Comparisons & Prior Art
- Frequently compared to:
- X11/Wayland forwarding, VNC, RDP, xpra, webmin, Cockpit, MobaXterm, WebSSH, sshfs, tailscale + web apps, and other “SSH + GUI” setups.
- Electron-style frontend/backend splits and web UIs over HTTP.
- Some argue this mostly repackages SSH port forwarding and HTTP servers with nicer UX; others say the novelty is the dedicated SSH-aware “browser” and native-app protocol.
Security & Architecture Concerns
- Browsers intentionally lack raw socket/Unix-socket access due to security; project’s dedicated client sidesteps this with an allow-list and “sudo awareness.”
- Critics worry about new attack surface, native code delivery, and parallels to abandoned tech like ActiveX.
- Some highlight that replacing HTTPS with SSH doesn’t inherently avoid the “exposed port” and install/agent issues.
UX, Performance & Platform Issues
- Mixed sentiment: some love escaping “1960s character grids”; others defend TUIs as efficient and sufficient.

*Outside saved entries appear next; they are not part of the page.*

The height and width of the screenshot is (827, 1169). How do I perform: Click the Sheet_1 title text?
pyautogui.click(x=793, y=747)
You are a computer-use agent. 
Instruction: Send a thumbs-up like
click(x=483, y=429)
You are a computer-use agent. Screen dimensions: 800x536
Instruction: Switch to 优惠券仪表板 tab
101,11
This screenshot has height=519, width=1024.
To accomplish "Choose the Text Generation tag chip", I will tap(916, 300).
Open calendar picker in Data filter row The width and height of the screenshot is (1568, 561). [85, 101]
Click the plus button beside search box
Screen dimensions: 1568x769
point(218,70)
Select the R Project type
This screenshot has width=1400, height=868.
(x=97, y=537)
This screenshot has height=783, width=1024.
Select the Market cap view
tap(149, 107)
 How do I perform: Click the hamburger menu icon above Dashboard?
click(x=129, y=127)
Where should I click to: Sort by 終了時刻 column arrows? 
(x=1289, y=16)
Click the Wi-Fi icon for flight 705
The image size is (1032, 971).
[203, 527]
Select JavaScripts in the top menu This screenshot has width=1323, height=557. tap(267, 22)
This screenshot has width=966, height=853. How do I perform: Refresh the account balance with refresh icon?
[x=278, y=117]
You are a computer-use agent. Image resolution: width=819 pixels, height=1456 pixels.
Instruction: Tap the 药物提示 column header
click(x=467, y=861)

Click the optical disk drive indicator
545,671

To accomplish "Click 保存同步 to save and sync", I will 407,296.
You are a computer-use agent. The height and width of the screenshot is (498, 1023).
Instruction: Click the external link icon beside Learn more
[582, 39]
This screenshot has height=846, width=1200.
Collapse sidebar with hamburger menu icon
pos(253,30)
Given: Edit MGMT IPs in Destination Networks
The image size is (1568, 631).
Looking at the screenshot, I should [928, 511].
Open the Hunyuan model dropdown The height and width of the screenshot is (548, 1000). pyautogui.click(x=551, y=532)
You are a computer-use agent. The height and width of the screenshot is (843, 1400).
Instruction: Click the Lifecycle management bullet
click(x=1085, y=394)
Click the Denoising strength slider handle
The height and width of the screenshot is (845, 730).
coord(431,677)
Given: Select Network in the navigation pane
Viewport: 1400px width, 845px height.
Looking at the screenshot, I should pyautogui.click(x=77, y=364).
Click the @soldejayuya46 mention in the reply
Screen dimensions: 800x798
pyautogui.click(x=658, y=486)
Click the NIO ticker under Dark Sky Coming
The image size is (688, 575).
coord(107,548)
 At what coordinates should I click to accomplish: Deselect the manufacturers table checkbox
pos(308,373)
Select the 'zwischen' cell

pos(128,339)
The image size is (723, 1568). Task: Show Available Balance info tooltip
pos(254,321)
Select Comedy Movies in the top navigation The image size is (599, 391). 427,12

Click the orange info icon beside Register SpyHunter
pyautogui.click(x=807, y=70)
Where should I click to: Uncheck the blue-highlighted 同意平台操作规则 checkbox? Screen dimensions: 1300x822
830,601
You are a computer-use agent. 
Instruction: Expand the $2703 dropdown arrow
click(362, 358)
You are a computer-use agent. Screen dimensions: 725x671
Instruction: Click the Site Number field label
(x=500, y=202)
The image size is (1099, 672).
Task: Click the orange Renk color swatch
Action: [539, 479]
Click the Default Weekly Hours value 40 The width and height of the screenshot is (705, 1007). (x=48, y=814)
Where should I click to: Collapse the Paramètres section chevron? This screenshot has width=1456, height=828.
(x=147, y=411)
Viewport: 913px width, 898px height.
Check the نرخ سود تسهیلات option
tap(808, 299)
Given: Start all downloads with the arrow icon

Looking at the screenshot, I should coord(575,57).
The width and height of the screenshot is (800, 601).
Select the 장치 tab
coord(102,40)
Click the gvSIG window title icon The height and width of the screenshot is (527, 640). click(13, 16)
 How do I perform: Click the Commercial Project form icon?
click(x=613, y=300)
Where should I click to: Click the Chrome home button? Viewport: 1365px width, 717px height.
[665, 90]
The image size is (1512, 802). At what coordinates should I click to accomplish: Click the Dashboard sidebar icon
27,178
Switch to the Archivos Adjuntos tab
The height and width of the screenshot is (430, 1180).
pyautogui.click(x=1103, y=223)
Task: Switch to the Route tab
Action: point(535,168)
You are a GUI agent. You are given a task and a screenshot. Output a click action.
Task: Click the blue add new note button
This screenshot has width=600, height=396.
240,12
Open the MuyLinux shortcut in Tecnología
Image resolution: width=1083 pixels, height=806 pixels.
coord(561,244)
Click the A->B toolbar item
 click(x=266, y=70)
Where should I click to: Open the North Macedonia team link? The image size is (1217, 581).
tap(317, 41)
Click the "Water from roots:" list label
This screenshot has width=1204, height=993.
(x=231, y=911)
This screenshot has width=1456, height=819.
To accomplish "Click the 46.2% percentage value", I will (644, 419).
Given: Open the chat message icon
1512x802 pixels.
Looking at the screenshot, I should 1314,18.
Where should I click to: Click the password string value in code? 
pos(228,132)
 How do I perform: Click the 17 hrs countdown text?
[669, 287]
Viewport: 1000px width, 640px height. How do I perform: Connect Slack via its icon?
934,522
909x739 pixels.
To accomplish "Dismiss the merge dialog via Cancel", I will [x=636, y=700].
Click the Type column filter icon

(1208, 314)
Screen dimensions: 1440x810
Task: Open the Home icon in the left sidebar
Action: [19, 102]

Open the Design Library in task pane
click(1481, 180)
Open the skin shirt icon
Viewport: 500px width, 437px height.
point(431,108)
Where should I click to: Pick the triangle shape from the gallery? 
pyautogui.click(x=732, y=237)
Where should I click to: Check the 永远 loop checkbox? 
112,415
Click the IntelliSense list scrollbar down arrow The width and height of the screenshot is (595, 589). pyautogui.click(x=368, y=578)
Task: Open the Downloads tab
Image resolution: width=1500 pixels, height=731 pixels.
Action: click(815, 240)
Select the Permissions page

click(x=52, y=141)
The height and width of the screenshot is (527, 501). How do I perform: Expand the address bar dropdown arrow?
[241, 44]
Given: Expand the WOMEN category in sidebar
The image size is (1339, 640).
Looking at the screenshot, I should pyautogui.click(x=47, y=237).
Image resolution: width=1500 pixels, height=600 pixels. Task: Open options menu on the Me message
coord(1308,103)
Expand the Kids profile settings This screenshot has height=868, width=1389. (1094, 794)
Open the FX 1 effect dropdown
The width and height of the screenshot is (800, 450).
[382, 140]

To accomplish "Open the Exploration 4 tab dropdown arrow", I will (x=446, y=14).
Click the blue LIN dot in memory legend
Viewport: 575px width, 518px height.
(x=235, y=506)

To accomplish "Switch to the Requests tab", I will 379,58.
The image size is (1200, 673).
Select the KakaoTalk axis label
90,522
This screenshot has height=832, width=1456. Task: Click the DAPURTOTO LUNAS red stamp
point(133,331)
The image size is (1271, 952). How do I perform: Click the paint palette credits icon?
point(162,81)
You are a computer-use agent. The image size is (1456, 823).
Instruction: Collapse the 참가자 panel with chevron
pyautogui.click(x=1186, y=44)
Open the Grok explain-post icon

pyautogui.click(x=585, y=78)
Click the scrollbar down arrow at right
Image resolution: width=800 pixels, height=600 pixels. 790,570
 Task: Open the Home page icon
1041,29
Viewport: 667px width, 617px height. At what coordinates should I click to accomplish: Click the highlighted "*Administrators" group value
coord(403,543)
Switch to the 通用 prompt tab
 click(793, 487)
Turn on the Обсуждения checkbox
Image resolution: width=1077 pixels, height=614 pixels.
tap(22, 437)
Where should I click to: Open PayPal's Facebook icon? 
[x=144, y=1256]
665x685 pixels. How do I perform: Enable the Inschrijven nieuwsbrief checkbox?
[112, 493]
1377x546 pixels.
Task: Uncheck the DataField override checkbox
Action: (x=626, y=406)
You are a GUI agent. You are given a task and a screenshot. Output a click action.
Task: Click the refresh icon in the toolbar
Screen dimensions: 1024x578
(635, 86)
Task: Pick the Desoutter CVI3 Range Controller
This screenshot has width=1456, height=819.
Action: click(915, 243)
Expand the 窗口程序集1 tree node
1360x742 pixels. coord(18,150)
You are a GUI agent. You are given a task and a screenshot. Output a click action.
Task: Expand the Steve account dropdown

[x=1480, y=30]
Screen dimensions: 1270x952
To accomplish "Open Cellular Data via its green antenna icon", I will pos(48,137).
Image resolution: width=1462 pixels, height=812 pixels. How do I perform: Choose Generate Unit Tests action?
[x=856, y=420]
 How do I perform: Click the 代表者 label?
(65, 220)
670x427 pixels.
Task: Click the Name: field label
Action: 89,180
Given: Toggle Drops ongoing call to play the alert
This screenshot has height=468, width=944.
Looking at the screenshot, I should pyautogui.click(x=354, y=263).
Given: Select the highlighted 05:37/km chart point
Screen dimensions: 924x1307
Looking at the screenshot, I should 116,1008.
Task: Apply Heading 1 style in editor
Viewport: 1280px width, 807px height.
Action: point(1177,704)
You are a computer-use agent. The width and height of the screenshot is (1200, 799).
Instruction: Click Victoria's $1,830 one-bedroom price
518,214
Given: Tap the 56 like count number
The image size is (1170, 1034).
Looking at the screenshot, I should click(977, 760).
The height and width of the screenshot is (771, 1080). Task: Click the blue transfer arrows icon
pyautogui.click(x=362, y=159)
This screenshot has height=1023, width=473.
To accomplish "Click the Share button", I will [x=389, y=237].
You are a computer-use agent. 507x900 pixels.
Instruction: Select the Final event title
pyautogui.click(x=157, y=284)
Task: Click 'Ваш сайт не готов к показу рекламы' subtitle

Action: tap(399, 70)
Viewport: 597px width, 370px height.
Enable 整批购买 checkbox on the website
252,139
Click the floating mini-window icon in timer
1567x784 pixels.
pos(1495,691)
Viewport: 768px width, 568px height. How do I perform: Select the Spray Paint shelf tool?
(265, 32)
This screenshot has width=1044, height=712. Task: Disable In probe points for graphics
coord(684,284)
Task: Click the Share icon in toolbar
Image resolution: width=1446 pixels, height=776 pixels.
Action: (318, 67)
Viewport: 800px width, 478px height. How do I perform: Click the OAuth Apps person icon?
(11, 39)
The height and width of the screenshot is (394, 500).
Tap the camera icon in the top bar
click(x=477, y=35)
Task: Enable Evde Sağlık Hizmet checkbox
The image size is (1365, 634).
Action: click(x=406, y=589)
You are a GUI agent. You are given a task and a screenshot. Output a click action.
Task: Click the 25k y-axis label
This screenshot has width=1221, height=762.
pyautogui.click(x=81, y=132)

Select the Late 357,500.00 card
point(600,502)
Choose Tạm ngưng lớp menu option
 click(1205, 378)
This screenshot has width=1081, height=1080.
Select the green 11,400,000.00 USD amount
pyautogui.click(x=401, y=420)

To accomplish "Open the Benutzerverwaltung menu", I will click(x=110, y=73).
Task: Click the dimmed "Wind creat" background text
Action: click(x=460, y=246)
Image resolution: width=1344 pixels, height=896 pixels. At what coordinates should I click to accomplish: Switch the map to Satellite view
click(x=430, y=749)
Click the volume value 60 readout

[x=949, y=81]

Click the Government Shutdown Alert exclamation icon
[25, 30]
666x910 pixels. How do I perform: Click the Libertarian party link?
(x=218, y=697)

- X11 forwarding is criticized as too slow or clunky in real use; proponents think better protocols or delta-based rendering could help.
- Complaints about macOS-only client availability and lack of clear, concise documentation.
- Skeptics say existing tools (Cockpit, sshfs, wireguard, Caddy, VNC/RDP) already solve most problems; others view this as a fresh, promising experiment in remote-first GUIs.